Genetic dissection of genomewide expression variation in the Drosophila female brain. Elizabeth G. King¹, B. Sanderson², Casey L. McNeil², Anthony D. Long¹, Stuart J. Macdonald². 1) Ecology & Evolutionary Biology, UC Irvine, Irvine, CA; 2) Department of Molecular Biosciences, University of Kansas, 1200 Sunnyside Avenue, Lawrence, Kansas 66045.
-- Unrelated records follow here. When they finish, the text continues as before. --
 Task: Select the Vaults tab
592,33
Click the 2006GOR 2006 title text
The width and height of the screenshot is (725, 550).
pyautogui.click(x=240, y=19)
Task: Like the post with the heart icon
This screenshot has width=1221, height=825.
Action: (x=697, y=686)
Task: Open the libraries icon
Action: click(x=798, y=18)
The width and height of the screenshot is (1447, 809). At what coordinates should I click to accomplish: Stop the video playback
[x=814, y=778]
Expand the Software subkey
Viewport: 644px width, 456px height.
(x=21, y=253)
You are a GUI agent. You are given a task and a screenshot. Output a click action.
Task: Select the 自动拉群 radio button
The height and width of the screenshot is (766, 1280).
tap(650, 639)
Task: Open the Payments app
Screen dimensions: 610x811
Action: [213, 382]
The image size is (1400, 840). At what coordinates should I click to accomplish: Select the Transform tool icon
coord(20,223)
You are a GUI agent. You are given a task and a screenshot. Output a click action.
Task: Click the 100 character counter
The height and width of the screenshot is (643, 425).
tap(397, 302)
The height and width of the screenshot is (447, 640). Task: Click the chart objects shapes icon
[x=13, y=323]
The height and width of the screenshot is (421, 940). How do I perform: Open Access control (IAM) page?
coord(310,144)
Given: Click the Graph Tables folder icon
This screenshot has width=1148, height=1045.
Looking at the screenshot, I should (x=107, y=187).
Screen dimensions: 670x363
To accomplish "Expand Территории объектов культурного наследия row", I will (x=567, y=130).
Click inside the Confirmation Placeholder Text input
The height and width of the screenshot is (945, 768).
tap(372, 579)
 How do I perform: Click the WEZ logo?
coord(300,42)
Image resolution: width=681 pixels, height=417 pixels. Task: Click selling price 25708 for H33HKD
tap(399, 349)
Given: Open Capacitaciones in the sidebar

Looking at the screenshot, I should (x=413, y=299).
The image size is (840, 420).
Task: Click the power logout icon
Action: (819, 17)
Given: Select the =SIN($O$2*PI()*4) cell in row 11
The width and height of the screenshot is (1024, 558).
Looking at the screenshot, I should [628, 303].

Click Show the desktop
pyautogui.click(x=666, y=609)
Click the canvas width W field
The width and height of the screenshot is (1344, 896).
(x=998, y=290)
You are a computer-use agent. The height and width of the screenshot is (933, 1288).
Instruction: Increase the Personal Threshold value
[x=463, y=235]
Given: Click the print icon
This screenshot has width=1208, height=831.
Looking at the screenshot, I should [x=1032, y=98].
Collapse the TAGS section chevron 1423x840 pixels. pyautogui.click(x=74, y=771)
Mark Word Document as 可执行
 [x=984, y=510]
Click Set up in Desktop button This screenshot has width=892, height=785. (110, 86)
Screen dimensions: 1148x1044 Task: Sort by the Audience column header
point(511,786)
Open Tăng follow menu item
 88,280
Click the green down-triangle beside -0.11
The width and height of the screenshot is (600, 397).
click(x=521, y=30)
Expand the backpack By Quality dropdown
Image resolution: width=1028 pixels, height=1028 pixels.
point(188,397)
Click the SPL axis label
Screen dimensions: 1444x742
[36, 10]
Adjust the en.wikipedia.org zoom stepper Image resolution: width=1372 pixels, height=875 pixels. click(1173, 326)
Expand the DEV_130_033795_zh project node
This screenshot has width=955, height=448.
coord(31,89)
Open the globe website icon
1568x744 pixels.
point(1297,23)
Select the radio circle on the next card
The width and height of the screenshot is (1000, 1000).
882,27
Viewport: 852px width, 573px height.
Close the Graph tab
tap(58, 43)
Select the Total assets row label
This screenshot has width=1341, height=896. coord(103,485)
   Drosophila melanogaster is widely employed as a model genetic system to understand fundamental aspects of the control of complex trait variation in populations. In addition, the system is increasingly recognized as an important translational model for the study of human neurodegenerative disease and the action of drugs of abuse. As with all complex, polygenic traits identifying the molecular pathways and causative genes responsible for variation in these phenotypes is challenging. Given the community interest in genetically dissecting neurobehavioral traits in flies, we took advantage of a novel resource for genetic analysis to characterize quantitative variation in transcript abundance in Drosophila heads. The Drosophila Synthetic Population Resource (DPSR) is composed of over 1,600 genotyped Recombinant Inbred Lines (RILs) derived from a pair of highly-recombinant synthetic laboratory populations. These two populations were each initially founded by a different set of eight founder strains, ensuring high functional allelic diversity in the DSPR. We generated 600 heterozygous genotypes - the progeny of intercrosses between DSPR lines from the different populations - isolated RNA from mated adult female heads, and subjected each sample to microarray analysis. These data allow us to construct gene networks and capture the full biological complexity of the pathways involved in gene regulation in the Drosophila head and brain. Genomewide expression QTL (eQTL) analysis also provides a high-resolution picture of the location, effect, and population frequency of loci that influence expression variation in the head, and allows us to examine the relative abundance of cis- and trans-regulatory loci. In addition, researchers using the DSPR to genetically dissect neuronal or behavioral phenotypes will be able to exploit our eQTL data for a systems-level analysis of trait variation, and quickly home in on likely candidate genes.